SUPPLIED TEXT:
▽

In 1990, I was hanging out with Gauntlet piercers Dan Kopka and Elayne Angel at their condo in West Hollywood. One of them popped in an underground video. I still remember the grainy interview of a punk guy with a lip ring. At that time, such images were extremely rare and exciting stuff! Charles Gatewood’s videos will never be remembered for their crude production value, but rather for the rarity of the footage. Charles’ first piercing video, in 1986, Erotic Tattooing and Body Piercing, included a Jim Ward lecture in NYC. Upon release, Charles found there was a lucrative home video market.

Copy of Jack Yount San Francisco 1993 photo by CG from PK private collection

Full disclosure, although I had met Charles several times in the 1990s, I was not friendly towards him. At best I was indifferent, but often I was dismissive. In my twenties, I had a very low opinion of fetish photographers. I would see my friends poorly compensated for their modeling and then their images would unknowingly get turned into greeting cards or plastered on buses as advertisement for STD treatment! I viewed fetish and body art photographers as sexual predators and economic exploiters of my community and friends.

However, during one of my countless used bookstore searches for piercing history in the early 2000s, I stumbled upon Charles Gatewood’s fine art photography book Sidetripping from 1975. My mind was blown! All my preconceptions of who Charles Gatewood was as a person and an artist were challenged. This astonishing work rivaled that of my favorite photographer Diane Arbus, except Gatewood’s book was also in collaboration with William Burroughs, a tremendous writer that greatly influenced me in my younger life! A life lesson learned, I reached out to Charles.

He invited me into his home. We had a casual friendship, I would see him maybe four to six times a year and always one on one. He’d make us tea, show me his latest art projects, we’d catch up on news. I’d dig for history lessons and he’d usually sell me something, or at least try to!

We shared the experience of having degrees in anthropology. Something that became apparent to me was at a public level his degree in anthropology was often toted as a strategy to contextualize and legitimize his work, however, his motivations and methods would be viewed as highly problematic by today’s rigorous academic standards. Charles was an experience junkie. He craved thrills and excitement. In his own words, he was a “gonzo-journalist.” He wanted his pictures to go “POW!”

Copy of Erl circa early 1990s (original name of bridge piercing was Erl) photo by CG from PK private collection

He was a passionate man, whose art and pursuits were driven by his thirst for excitement found in the new, the unusual, and the sexual. The camera lens allowed him access, power and privilege. Photography seduces many subjects and as a recognized photographer the aphrodisiac of the camera grew stronger. Rather than granting permission, models would actively seek him out!

△

TASKS:
**a.** According to the Gatewood piece, why did the writer, in their twenties, see fetish and body art photographers as predators and exploiters?
**b.** In the Gatewood piece, what year did the photography book Sidetripping come out?
**c.** In the Gatewood piece, write out the passage from "In 1990, I was" up to and including "home video market.", substituting "apartment" for "condo".

INFORMATION SHOWN:
▽

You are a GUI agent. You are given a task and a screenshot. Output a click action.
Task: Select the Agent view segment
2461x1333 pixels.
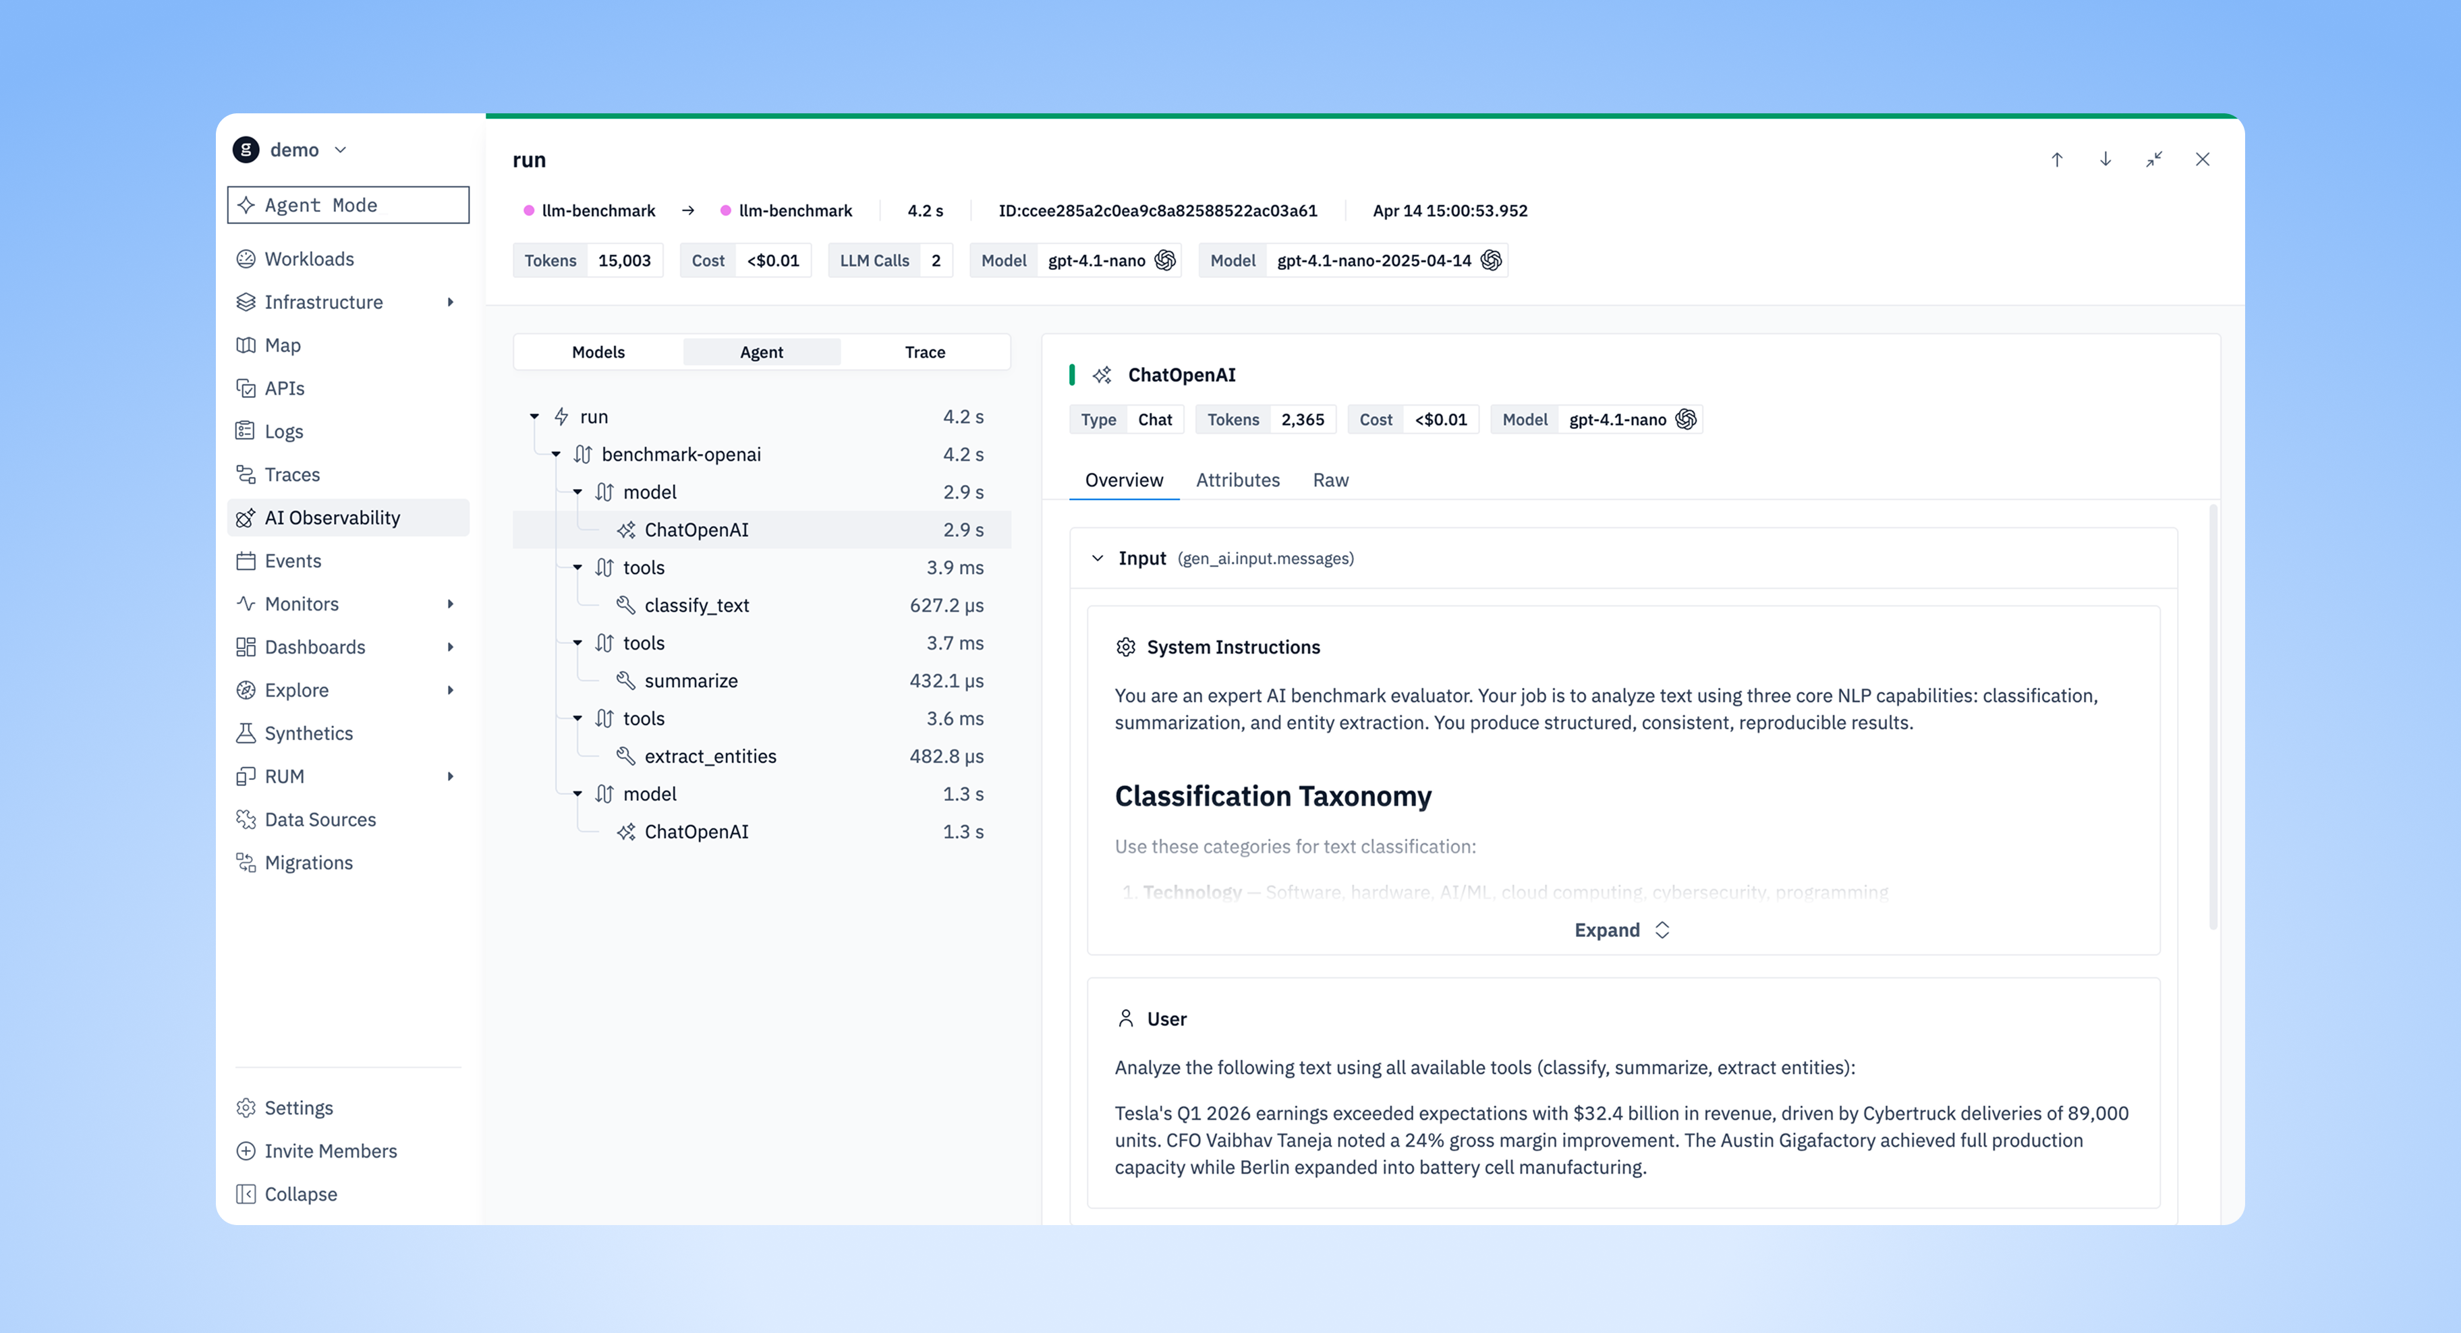click(x=761, y=352)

△

WORKED SOLUTIONS:
**a.** The writer saw friends paid poorly for modeling. Their images were then turned, without their knowledge, into greeting cards or put on buses as ads for STD treatment.

**b.** 1975

**c.**
In 1990, I was hanging out with Gauntlet piercers Dan Kopka and Elayne Angel at their apartment in West Hollywood. One of them popped in an underground video. I still remember the grainy interview of a punk guy with a lip ring. At that time, such images were extremely rare and exciting stuff! Charles Gatewood’s videos will never be remembered for their crude production value, but rather for the rarity of the footage. Charles’ first piercing video, in 1986, Erotic Tattooing and Body Piercing, included a Jim Ward lecture in NYC. Upon release, Charles found there was a lucrative home video market.